» **TASK GOAL**
Revise the lines of the material from the one containing "Where should I" through the end of the material, replacing "message dialog" with "confirmation dialog" and leaving everything else unchanged. Omit the pictures from your answer.

============

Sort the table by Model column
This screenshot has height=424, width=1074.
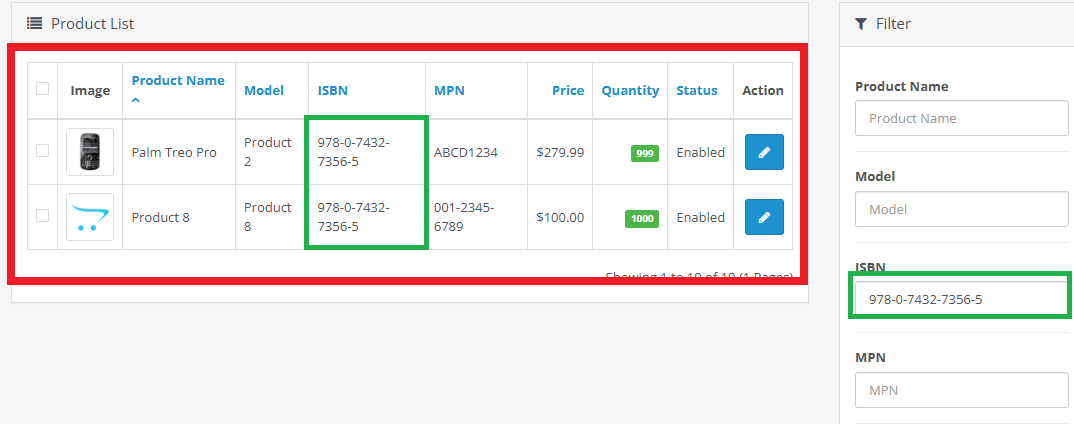(x=264, y=90)
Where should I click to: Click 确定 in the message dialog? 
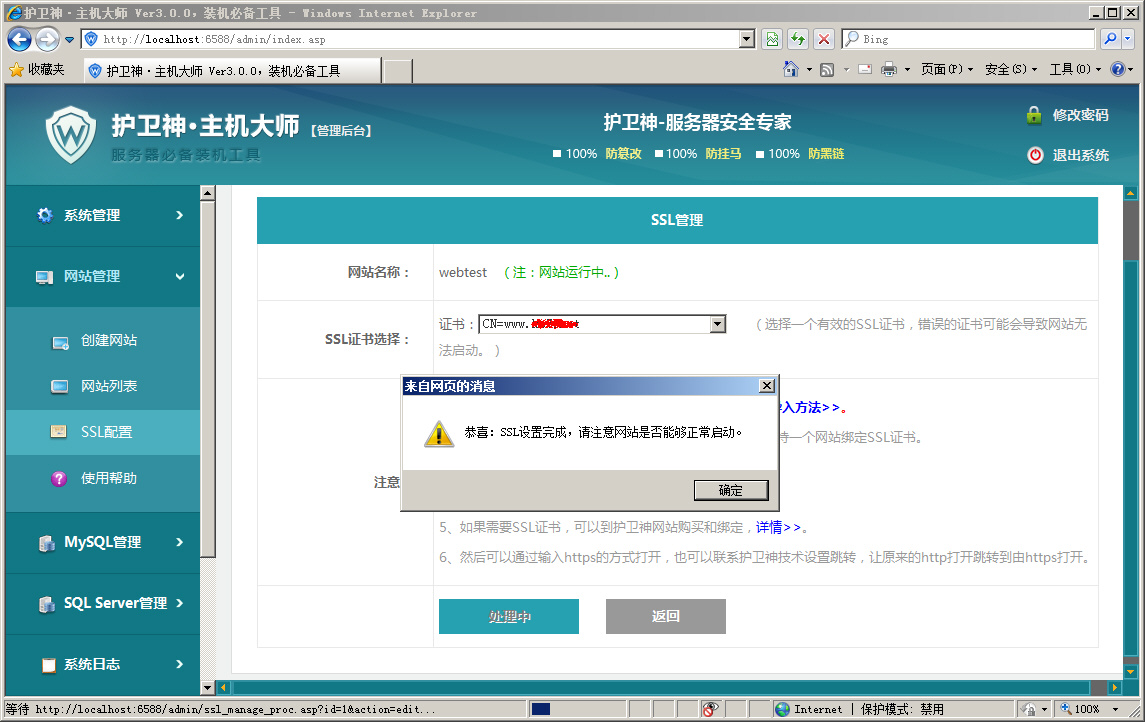click(x=730, y=490)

============

» **FINAL ANSWER**
Where should I click to: Click 确定 in the confirmation dialog? 
click(x=730, y=490)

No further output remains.